The Third Circuit has held that "'[g]ood cause' is established when it is specifically demonstrated that disclosure will cause a clearly defined and serious injury." Glenmede Trust Co. v. Thompson, 56 F.3d 476, 483 (3d Cir. 1995) (citing Pansy v. Borough of Stroudsburg, 23 F.3d 772, 786 (3d Cir. 1994)); see also United States EEOC v. Caesars Entm't, Inc, 237 F.R.D. 428, 432 (D. Nev. 2006) ("A mere showing that the discovery may involve some inconvenience or expense does not suffice to establish good cause under Rule 26(c)."). Here, Defendant makes no proffer whatsoever to support a finding that it will suffer a clearly defined and serious injury. Defendant's briefs do not even hint as to whether fulfilling Plaintiffs' discovery request would impose any burden on Defendant. Accord Franklin v. GE Capital Assur. Co., No. 02-3359, 2004 U.S. Dist. LEXIS 22842, at *7 (E.D. Pa.
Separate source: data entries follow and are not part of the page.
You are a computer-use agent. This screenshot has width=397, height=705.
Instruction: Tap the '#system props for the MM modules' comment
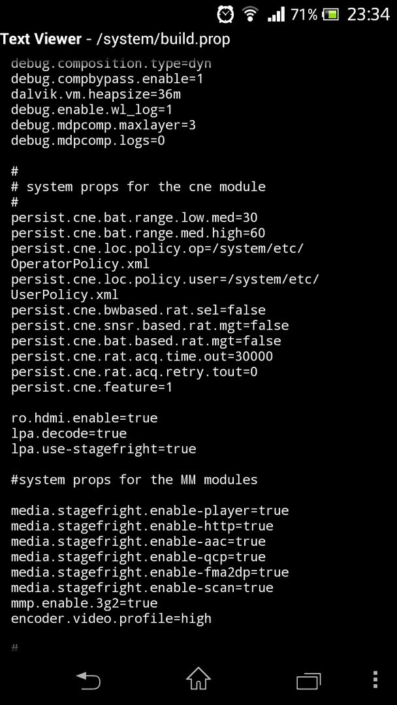[135, 480]
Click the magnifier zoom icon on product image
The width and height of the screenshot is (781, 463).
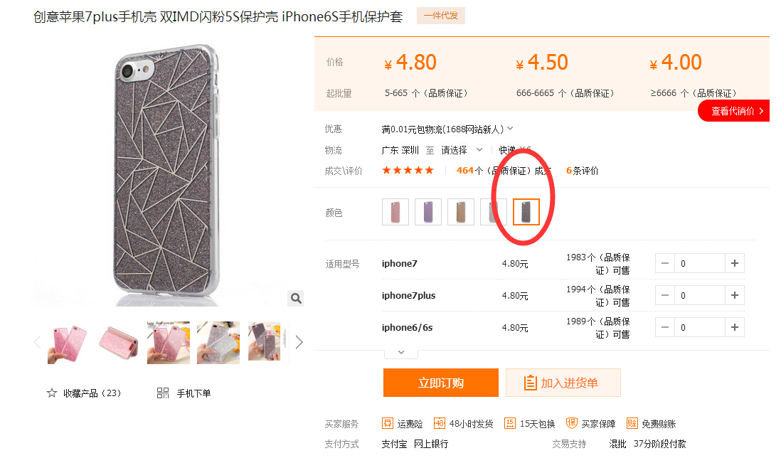(296, 298)
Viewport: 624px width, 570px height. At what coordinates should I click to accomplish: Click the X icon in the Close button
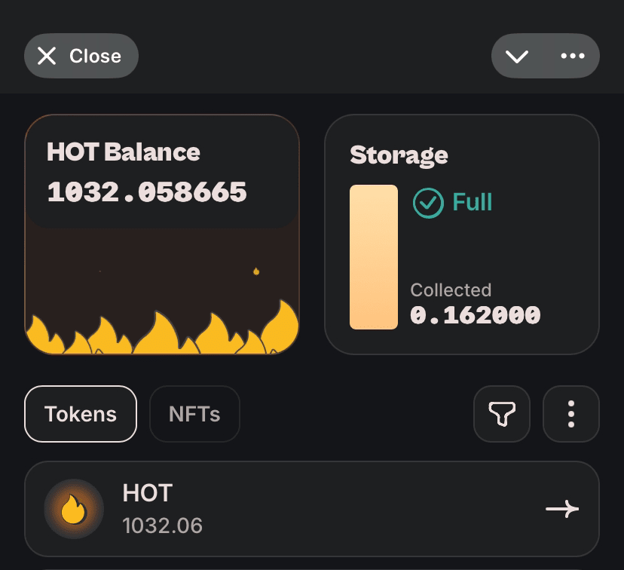[47, 56]
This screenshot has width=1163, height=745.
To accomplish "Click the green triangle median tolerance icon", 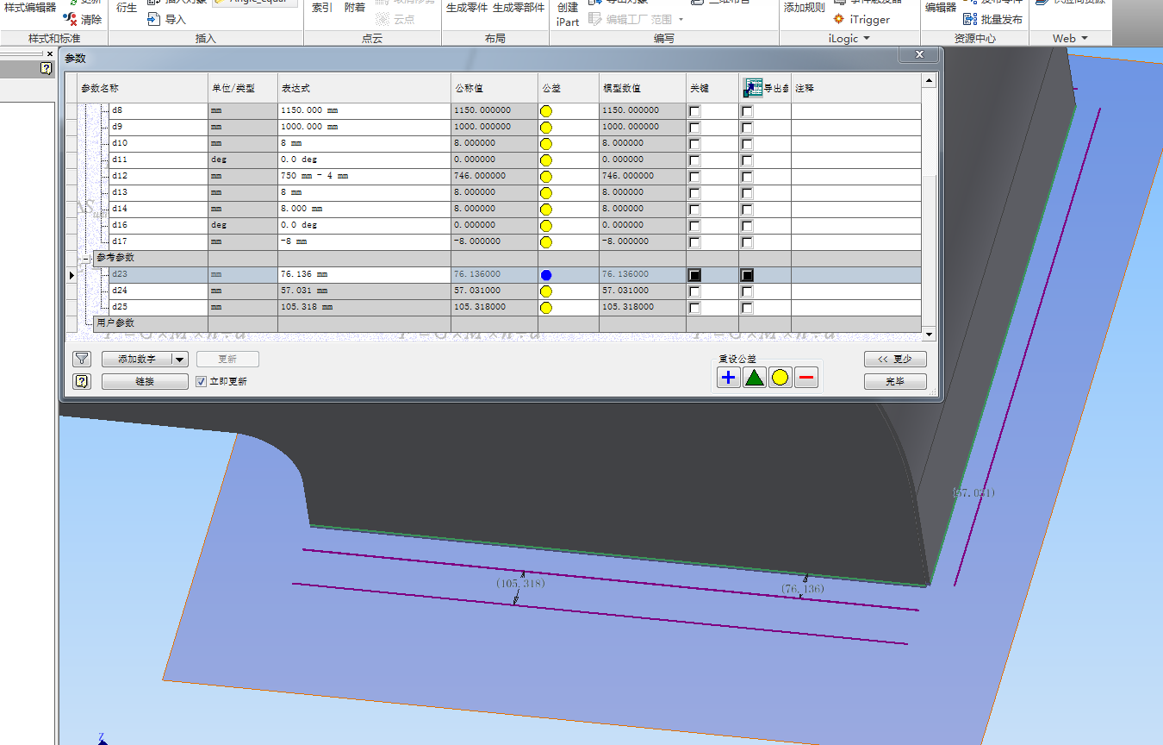I will tap(755, 378).
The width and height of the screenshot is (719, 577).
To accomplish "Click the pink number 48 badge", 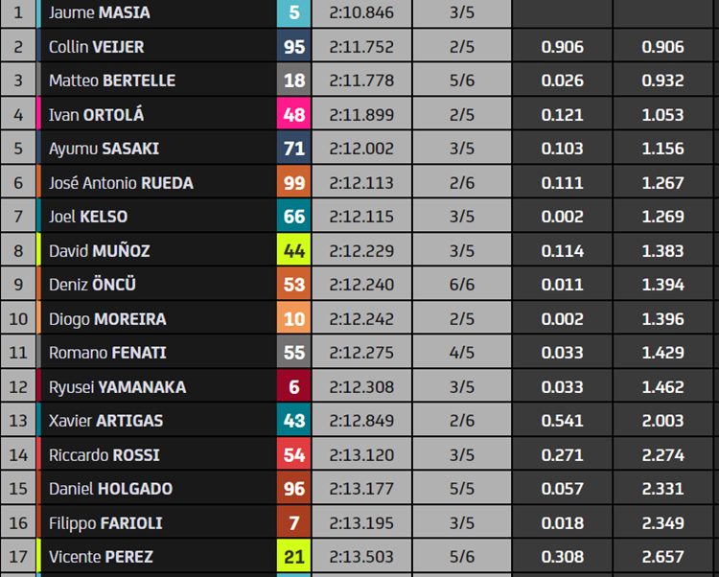I will point(294,114).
Jan. 6, 2004) (denying protective order when movant did not establish "that he will suffer from a 'clearly defined and serious injury' if he is required to comply with the subpoena"). Without good cause, the rules do not permit a protective order.

Furthermore, the Court is not persuaded by Defendant's argument that Plaintiffs' request is not relevant to any of its claims and defenses.*fn3 In resolving a discovery dispute, the Court must focus on the "specific claim or defense alleged in the pleadings." 6 James Wm. Moore et al., Moore's Federal Practice § 26.41[2][a] (citing Fed. R. Civ. P. 26(b)(1) advisory comm.'s note (2000)). As part of their complaint, Plaintiffs seek an order requiring:

Defendants to provide D.E. with a compensatory education equal to the entire time period (9 years) as designated by the hearing officer in her decision and designate that a the [sic] compensatory education fund be controlled by Plaintiffs to be used for the benefit of D.E.'s present and future educational and vocational supports [sic] and services. (Compl. ¶ VII.2.) Assuming for the sake of argument that Defendant is correct that Plaintiffs are not entitled to "cash out" the award, the complaint still contemplates a Court order involving a valuation of the award. The Court could, for example, calculate the monetary value of compensatory education and direct Plaintiffs to seek reimbursement. Thus, because Plaintiffs' request goes toward an accepted method of computing the monetary value of the compensatory-education award, the Court is unable to say that the materials requested by Plaintiffs are not relevant.

III. CONCLUSION

For the foregoing reasons, Defendant's request for a protective order will be denied. An appropriate order follows.

ORDER AND NOW, on this 31st day of March, 2008, for the reasons set forth in the accompanying memorandum, IT IS HEREBY ORDERED THAT Defendant's motion for a protective order and motion to quash subpoena (Doc. No. 20) is DENIED.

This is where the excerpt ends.